Reproduce every record below exactly as written, but leave out any pictures.

__Raw data__
==========

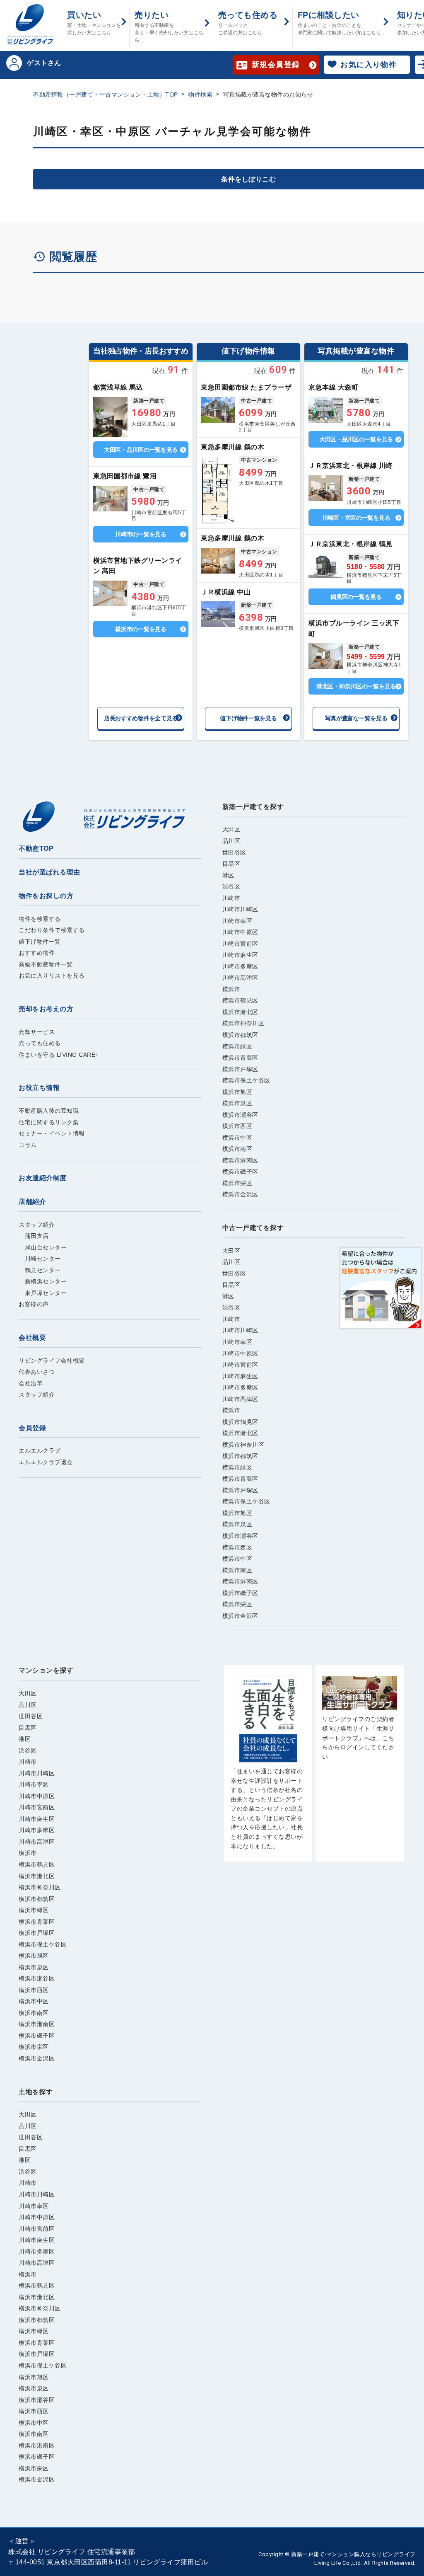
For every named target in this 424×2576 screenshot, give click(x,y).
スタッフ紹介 (37, 1224)
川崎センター (40, 1258)
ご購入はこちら (268, 1767)
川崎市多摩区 (240, 966)
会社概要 (32, 1337)
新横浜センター (43, 1281)
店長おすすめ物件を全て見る (141, 718)
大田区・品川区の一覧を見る (141, 449)
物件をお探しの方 (46, 895)
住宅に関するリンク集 (49, 1122)
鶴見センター (40, 1270)
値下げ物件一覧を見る (248, 718)
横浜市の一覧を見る (140, 629)
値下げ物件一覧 (40, 941)
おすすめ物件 (37, 952)
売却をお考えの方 (46, 1008)
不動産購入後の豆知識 (49, 1110)
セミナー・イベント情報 (52, 1133)
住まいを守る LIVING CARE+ (59, 1054)
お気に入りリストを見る (52, 975)
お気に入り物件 (368, 65)
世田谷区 (234, 852)
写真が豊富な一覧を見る (356, 718)
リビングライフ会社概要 (52, 1360)
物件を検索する (40, 918)
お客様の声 (34, 1304)
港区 (228, 875)
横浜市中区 (237, 1137)
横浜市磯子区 (240, 1171)
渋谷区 (231, 886)
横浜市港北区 (240, 1012)
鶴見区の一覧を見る (355, 596)
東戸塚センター (43, 1293)
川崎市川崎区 (240, 909)
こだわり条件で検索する (52, 930)
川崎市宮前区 (240, 943)
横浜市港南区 (240, 1160)
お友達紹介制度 (43, 1177)
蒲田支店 (34, 1235)
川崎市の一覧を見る (140, 534)
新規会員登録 (276, 65)
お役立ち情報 (39, 1087)
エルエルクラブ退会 (46, 1462)
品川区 (231, 841)
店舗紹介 (32, 1201)
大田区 (231, 829)
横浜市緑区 (237, 1046)
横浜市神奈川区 (243, 1023)
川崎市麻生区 (240, 954)
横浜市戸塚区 (240, 1069)
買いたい (94, 23)
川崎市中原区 (240, 932)
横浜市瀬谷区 (240, 1114)
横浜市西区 (237, 1126)
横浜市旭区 (237, 1092)
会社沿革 (31, 1383)
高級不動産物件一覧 (46, 964)
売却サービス (37, 1032)
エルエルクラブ (40, 1450)
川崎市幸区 (237, 921)
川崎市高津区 (240, 977)
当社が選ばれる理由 (49, 872)
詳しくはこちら (140, 409)
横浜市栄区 (237, 1183)
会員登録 (32, 1427)
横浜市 (231, 989)
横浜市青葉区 (240, 1057)
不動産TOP (36, 848)
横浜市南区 (237, 1148)
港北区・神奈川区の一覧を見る (356, 686)
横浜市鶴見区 (240, 1000)
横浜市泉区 (237, 1103)
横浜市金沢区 (240, 1194)
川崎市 (231, 898)
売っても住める (248, 23)
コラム (28, 1145)
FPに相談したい (339, 23)
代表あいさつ (37, 1371)
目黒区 (231, 863)
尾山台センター (43, 1247)
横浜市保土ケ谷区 (246, 1080)
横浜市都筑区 (240, 1034)
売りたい (169, 26)
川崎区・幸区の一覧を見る (356, 517)
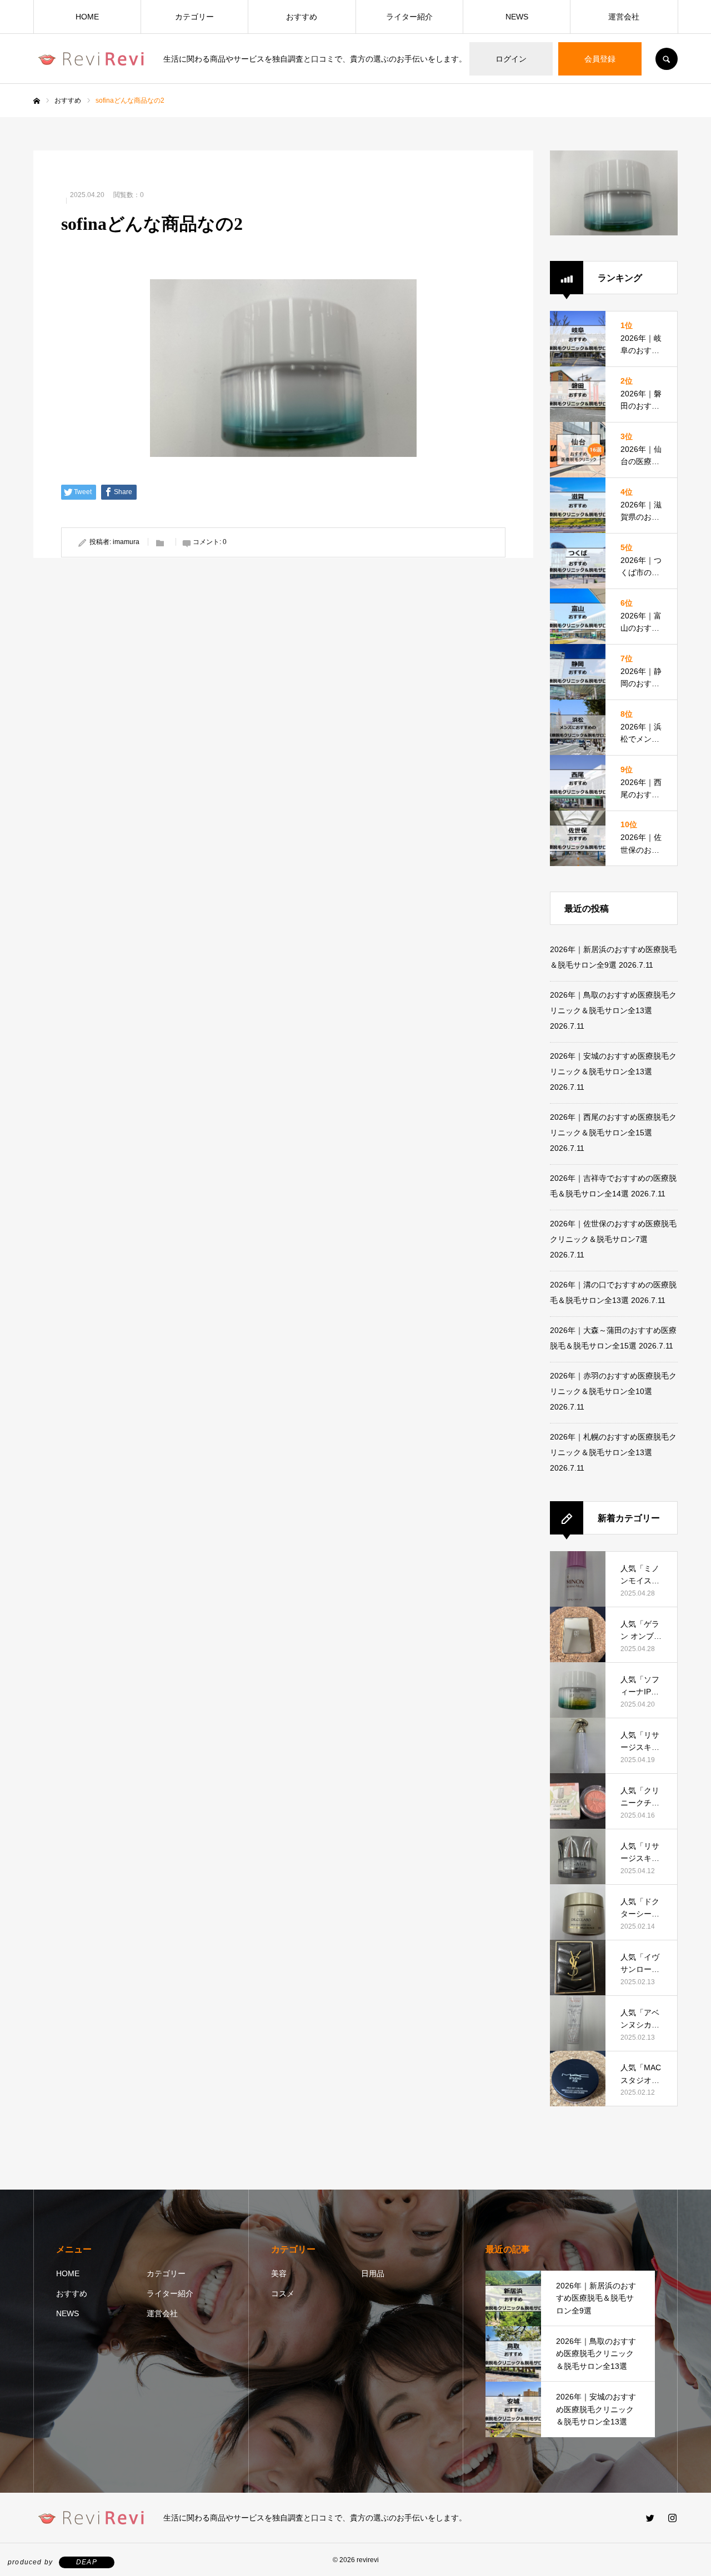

==========

__Response__
For every named target in this 424×2576 screenshot, give click(x,y).
スタッフ紹介 (37, 1224)
川崎センター (40, 1258)
ご購入はこちら (268, 1767)
川崎市多摩区 (240, 966)
会社概要 (32, 1337)
新横浜センター (43, 1281)
店長おすすめ物件を全て見る (141, 718)
大田区・品川区の一覧を見る (141, 449)
物件をお探しの方 (46, 895)
住宅に関するリンク集 (49, 1122)
鶴見センター (40, 1270)
値下げ物件一覧を見る (248, 718)
横浜市の一覧を見る (140, 629)
値下げ物件一覧 (40, 941)
おすすめ物件 (37, 952)
売却をお考えの方 (46, 1008)
不動産購入後の豆知識 (49, 1110)
セミナー・イベント情報 (52, 1133)
住まいを守る LIVING CARE+ (59, 1054)
お気に入りリストを見る (52, 975)
お気に入り物件 (368, 65)
世田谷区 (234, 852)
写真が豊富な一覧を見る (356, 718)
リビングライフ会社概要 (52, 1360)
物件を検索する (40, 918)
お客様の声 (34, 1304)
港区 (228, 875)
横浜市中区 (237, 1137)
横浜市磯子区 (240, 1171)
渋谷区 (231, 886)
横浜市港北区 (240, 1012)
鶴見区の一覧を見る (355, 596)
東戸塚センター (43, 1293)
川崎市川崎区 (240, 909)
こだわり条件で検索する (52, 930)
川崎市宮前区 (240, 943)
横浜市港南区 (240, 1160)
お友達紹介制度 (43, 1177)
蒲田支店 (34, 1235)
川崎市の一覧を見る (140, 534)
新規会員登録 (276, 65)
お役立ち情報 (39, 1087)
エルエルクラブ退会 (46, 1462)
品川区 (231, 841)
店舗紹介 (32, 1201)
大田区 (231, 829)
横浜市緑区 (237, 1046)
横浜市神奈川区 (243, 1023)
川崎市麻生区 (240, 954)
横浜市戸塚区 (240, 1069)
買いたい (94, 23)
川崎市中原区 (240, 932)
横浜市瀬谷区 (240, 1114)
横浜市西区 (237, 1126)
横浜市旭区 (237, 1092)
会社沿革 (31, 1383)
高級不動産物件一覧 (46, 964)
売却サービス (37, 1032)
エルエルクラブ (40, 1450)
川崎市幸区 (237, 921)
川崎市高津区 (240, 977)
当社が選ばれる理由 (49, 872)
詳しくはこちら (140, 409)
横浜市栄区 (237, 1183)
会員登録 (32, 1427)
横浜市 (231, 989)
横浜市青葉区 (240, 1057)
不動産TOP (36, 848)
横浜市南区 (237, 1148)
港北区・神奈川区の一覧を見る (356, 686)
横浜市鶴見区 (240, 1000)
横浜市泉区 (237, 1103)
横浜市金沢区 (240, 1194)
川崎市 (231, 898)
売っても住める (248, 23)
コラム (28, 1145)
FPに相談したい (339, 23)
代表あいさつ (37, 1371)
目黒区 (231, 863)
尾山台センター (43, 1247)
横浜市保土ケ谷区 (246, 1080)
横浜市都筑区 (240, 1034)
売りたい (169, 26)
川崎区・幸区の一覧を見る (356, 517)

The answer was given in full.